> _AVAILABLE RECORDS_

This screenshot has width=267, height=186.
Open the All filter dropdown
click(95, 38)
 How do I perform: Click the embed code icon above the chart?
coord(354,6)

> _SET TASK_
Scale down the records, starting with the line that contains "How do I perform: Click" and going on through the end of the records. Give those lines again with the requests included, and multiply every coordinate in the answers by 0.5, rounding to whole numbers with halves going up.

> _WRITTEN REPLY_
 How do I perform: Click the embed code icon above the chart?
coord(177,3)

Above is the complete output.